By Arthur Weinreb     Apr 29, 2017 in Technology
Albany - While still in the development stage, several New York lawmakers want police to be able to use textalyzers to determine if a person was using a hand-held electronic device while driving. Currently, police must obtain a warrant to search phone records.
It is being called a breathalyzer for distracted driving and is currently being developed by the company Cellebrite. One of the company’s engineers, Les Papathanasiou, gave a demonstration of the textalizer for New York state politicians and the media in Albany earlier this week.

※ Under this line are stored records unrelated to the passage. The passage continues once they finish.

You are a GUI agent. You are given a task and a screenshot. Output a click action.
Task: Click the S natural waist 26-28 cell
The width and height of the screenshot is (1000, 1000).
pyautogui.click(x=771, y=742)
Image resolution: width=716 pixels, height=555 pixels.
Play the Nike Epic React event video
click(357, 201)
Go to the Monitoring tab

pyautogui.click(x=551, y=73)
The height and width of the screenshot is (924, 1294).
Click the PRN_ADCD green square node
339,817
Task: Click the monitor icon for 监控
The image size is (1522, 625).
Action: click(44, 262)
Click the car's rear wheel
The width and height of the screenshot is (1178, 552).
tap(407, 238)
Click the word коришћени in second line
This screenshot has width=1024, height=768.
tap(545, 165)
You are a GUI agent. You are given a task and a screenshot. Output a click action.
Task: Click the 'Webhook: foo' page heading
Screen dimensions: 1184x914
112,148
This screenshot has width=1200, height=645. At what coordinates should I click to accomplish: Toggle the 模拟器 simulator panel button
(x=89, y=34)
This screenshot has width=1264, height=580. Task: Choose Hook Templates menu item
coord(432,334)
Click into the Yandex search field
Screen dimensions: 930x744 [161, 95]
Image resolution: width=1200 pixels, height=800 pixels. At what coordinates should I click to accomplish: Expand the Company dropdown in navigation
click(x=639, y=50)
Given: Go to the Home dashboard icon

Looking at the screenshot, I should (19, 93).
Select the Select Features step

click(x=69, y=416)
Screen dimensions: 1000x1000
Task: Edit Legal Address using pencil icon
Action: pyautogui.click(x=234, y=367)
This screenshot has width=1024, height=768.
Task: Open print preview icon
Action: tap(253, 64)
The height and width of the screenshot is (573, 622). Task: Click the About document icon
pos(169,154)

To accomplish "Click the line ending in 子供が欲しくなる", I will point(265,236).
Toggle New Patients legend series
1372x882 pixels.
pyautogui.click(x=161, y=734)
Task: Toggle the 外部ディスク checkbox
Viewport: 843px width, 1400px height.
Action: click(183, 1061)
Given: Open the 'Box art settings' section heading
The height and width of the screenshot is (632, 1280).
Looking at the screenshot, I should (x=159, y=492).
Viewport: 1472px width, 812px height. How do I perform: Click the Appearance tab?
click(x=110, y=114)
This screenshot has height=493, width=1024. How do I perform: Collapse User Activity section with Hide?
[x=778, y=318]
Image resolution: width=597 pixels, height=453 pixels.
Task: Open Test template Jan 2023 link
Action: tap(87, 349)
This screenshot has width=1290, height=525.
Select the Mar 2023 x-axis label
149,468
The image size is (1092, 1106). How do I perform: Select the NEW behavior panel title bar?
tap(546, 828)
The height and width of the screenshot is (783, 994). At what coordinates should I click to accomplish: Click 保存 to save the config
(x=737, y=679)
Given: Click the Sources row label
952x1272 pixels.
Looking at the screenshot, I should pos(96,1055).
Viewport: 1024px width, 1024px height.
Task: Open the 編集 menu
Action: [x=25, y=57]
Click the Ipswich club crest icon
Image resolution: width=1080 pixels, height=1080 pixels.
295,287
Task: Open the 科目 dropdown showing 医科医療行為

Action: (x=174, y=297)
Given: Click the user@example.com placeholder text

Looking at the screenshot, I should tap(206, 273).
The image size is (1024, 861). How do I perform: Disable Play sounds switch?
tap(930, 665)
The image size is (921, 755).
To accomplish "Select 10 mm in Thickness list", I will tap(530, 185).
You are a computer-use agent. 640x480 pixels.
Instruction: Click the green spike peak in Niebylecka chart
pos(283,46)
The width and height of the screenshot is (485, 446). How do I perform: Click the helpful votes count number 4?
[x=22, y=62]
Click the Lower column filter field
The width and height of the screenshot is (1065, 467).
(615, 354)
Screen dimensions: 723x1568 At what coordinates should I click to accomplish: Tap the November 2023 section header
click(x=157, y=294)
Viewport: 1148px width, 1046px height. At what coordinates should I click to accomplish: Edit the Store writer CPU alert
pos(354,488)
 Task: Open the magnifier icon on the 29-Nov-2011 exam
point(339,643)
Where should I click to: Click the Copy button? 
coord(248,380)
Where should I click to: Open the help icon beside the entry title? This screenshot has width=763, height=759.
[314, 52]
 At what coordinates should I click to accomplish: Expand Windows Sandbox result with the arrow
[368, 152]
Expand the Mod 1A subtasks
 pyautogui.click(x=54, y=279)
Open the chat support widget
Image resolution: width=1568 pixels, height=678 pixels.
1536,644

A police officer would be able to attach the textalyzer to a driver’s phone and receive data within 90 seconds. The test would be done without the driver having to give up his or her device. The data received would indicate what platforms the driver was using (eg. test messaging, Facebook) and this usage would be date-stamped. The actual content of text messages or what the driver was posting on social media would not be revealed.
The use of a textalzyer would negate the necessity of police from having to show probable cause in order to obtain a warrant to retrieve information from a smartphone or other electronic device.
A lot of the lawmakers are in favour of such a device. Senator Terrence Murphy, a Republican, said there are now more accidents from distracted driving than drunk driving and “This is the next logical step.”
Democrat Assemblyman Felix Ortiz said, “Distracted driving impairment is equal to the drinking impairment and needs to be dealt with.” Murphy and Ortiz are sponsoring a bill that would provide for the use of the textalyzer. Under the proposed legislation, drivers who refused to allow their phones to be tested would be subject to penalties in the same way drivers who refuse to take breath tests are.
Ben Lieberman has been working with Cellebrite on the development of the textalyzer. In 2011, Lieberman’s 19-year-old son was killed in a car crash. The teen was riding in the backseat of a car that crossed the centre line and hit another car head-on. The driver said he had dozed off but Lieberman suspected the driver had been using a smartphone when the crash occurred.
The phone sat in the wrecked vehicle inside a storage yard for weeks. So Lieberman brought a civil suit to obtain the phone records. These records revealed the smartphone had been in use at the time of the crash.
As Lieberman points out, obtaining a warrant to search a phone is no small thing. It involves a district attorney and a judge and is time consuming. He asked people to imagine what it would be like if police had to obtain a warrant every time they wanted to obtain a breath sample.
Many civil libertarians are opposed to the use of a textalyzer. Rashida Richardson, counsel for the New York Civil Liberties Union, said such legislation would allow police to access a person’s private and personal information every time there is a fender-bender. She added it is not even known if the textalyzer can detect distracted driving and its use could impute guilt to a person who was involved in innocent activities.
With the introduction of legislation by Murphy and Ortiz, New York state could become the first American jurisdiction to authorize the use of a textalyzer.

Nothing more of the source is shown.